* _Extracted entries_:

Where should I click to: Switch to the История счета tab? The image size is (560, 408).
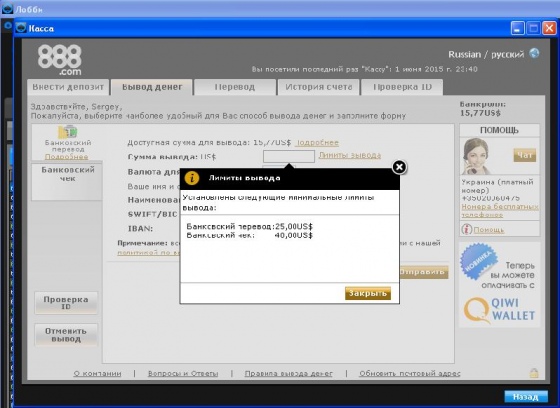pos(319,87)
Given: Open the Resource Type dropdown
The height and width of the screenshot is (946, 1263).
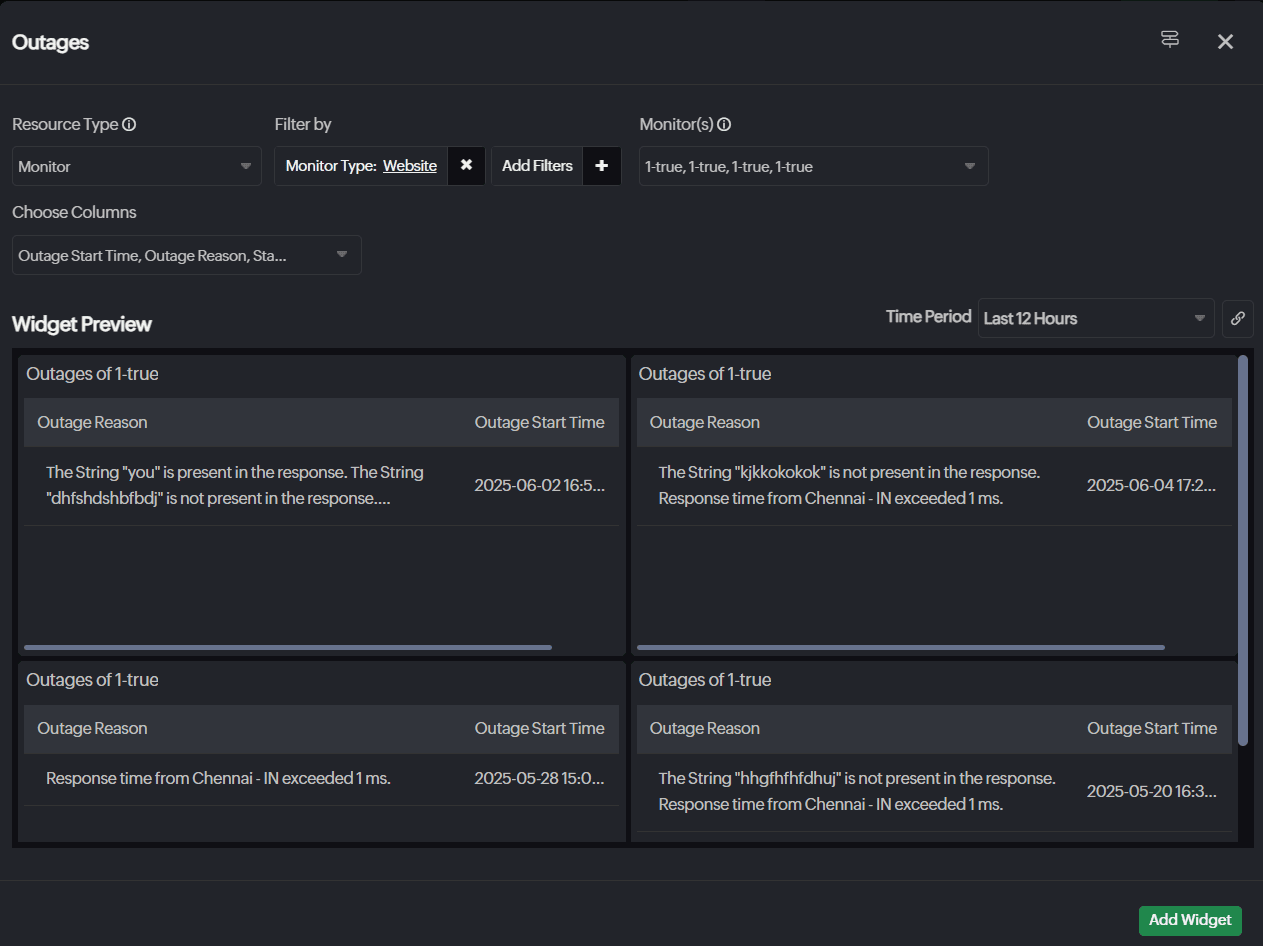Looking at the screenshot, I should click(x=136, y=166).
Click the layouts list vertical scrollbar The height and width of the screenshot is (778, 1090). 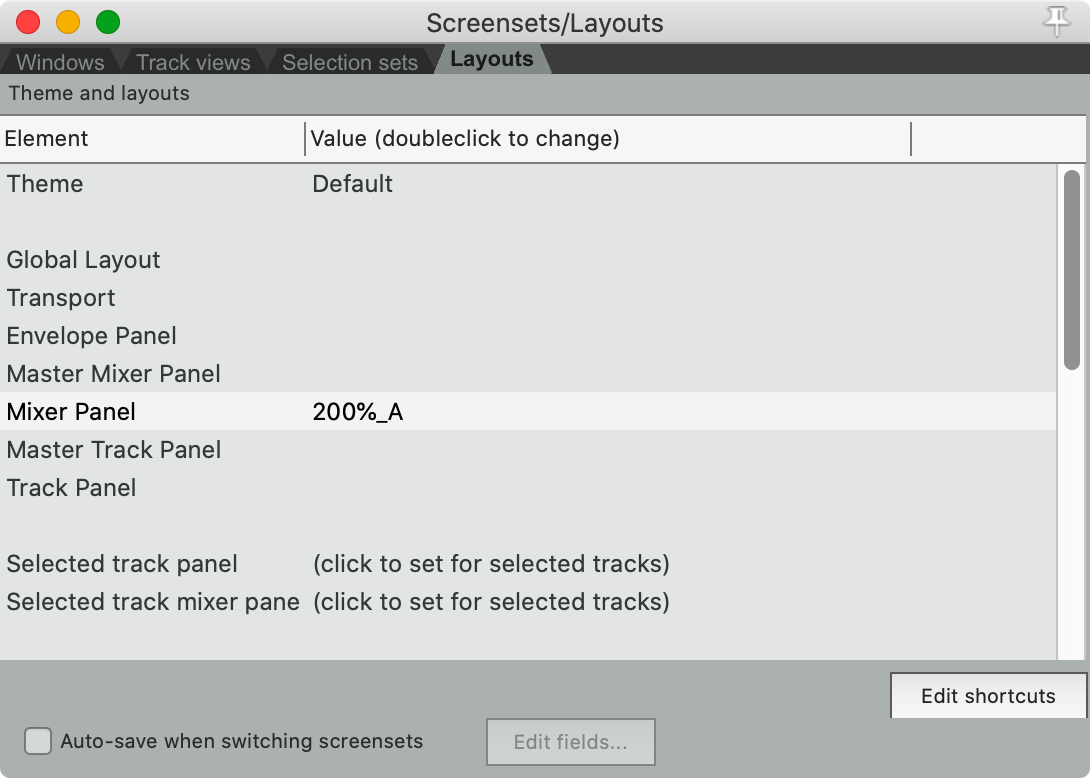click(1071, 270)
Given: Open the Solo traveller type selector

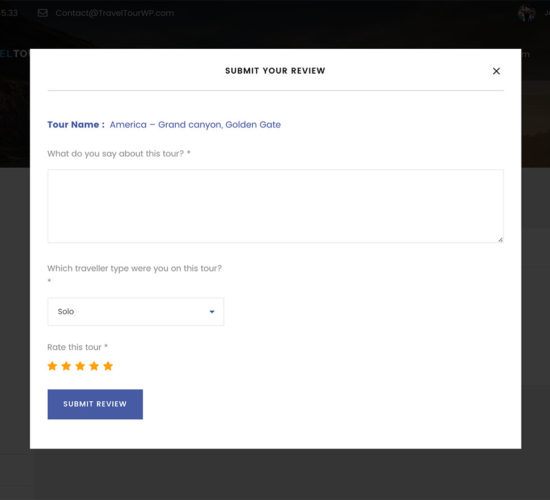Looking at the screenshot, I should point(135,312).
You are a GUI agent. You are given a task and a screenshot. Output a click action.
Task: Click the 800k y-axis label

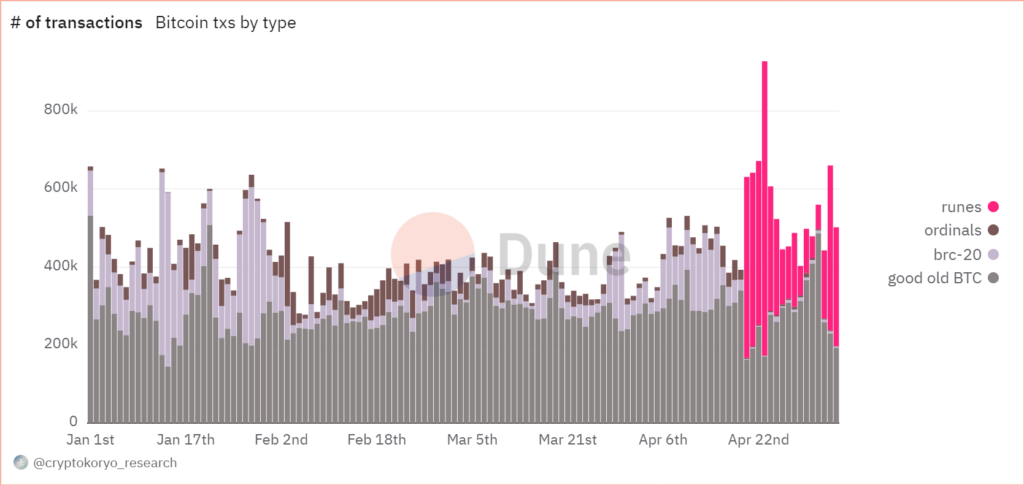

* _What the task requires_: Beginning at the line that contains "Given: Open the Solo traveller type selector", transcribe it and every later line through the last line of the data above, exactly, and drop the pictures.

* _Response_:
Given: Open the Solo traveller type selector

Looking at the screenshot, I should point(135,312).
You are a GUI agent. You are given a task and a screenshot. Output a click action.
Task: Click the 800k y-axis label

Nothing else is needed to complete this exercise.